Aku sedang membayangkan. Jika langit malam ini runtuh. Bersama bintang-bintang yang sedang padam di tubuhnya. Aku akan melarikan diri. Mencari lautan. Atau apa saja yang terlihat dalam. Untuk menyelam. Atau mungkin malah tenggelam.
Tentu aku akan menyelamatkan sepotong lampu dan jam dinding. Yang aku cari dari jalanan dan aku curi dari toko jam. Dalam ketidaktahuan nanti, aku tak mau kegelapan mengurungku, dan aku lalu juga tak punya waktu.
Atau bayanganku berubah. Langit tidak runtuh, namun kejoranya jatuh. Aku tidak punya lagi panduan. Kapan akan tiba fajar. Dan arah mana matahari akan menyingsingkan suar. Aku tetap melarikan diri. Mencoba terhindar dari sepi. Menuju kegaduhan. Mungkin tempat orang berjudi. Atau tempat-tempat yang biasanya ramai untuk bunuh diri.

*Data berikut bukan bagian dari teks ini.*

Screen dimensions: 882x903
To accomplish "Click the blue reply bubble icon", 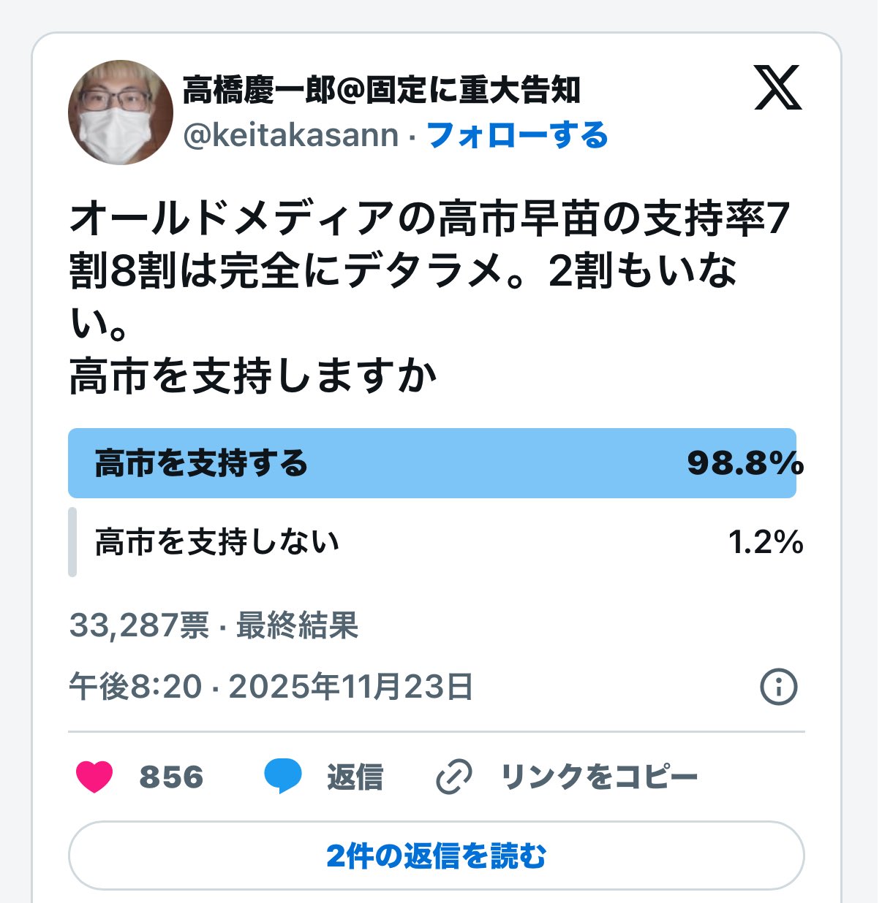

Aku akan tetap membawa sepotong lampu dan jam dinding. Kali ini tidak aku curi dari siapa-siapa. Aku hanya akan mencopotnya di taman yang hanya terkadang didatangi orang, dan dari meja kerjaku yang jarang dikunjungi waktu senggang. Aku harus yakin aku tidak disergap oleh gelap. Dan aku tidak sedang berkutat di tempat yang waktunya hanya menunjukkan jam-jam pengap.
Pada saatnya nanti. Ketika semua lamunan memutuskan untuk berhenti. Aku menyadari diriku sedang termangu. Di halaman yang seterang matahari saat malam hari. Di depan sebuah toko jam yang berjualan banyak jam dinding namun semua pendulumnya telah mati.
Sementara di tanganku, aku masih memegangi sepotong lampu, dan jam dinding yang angka-angkanya mulai beku.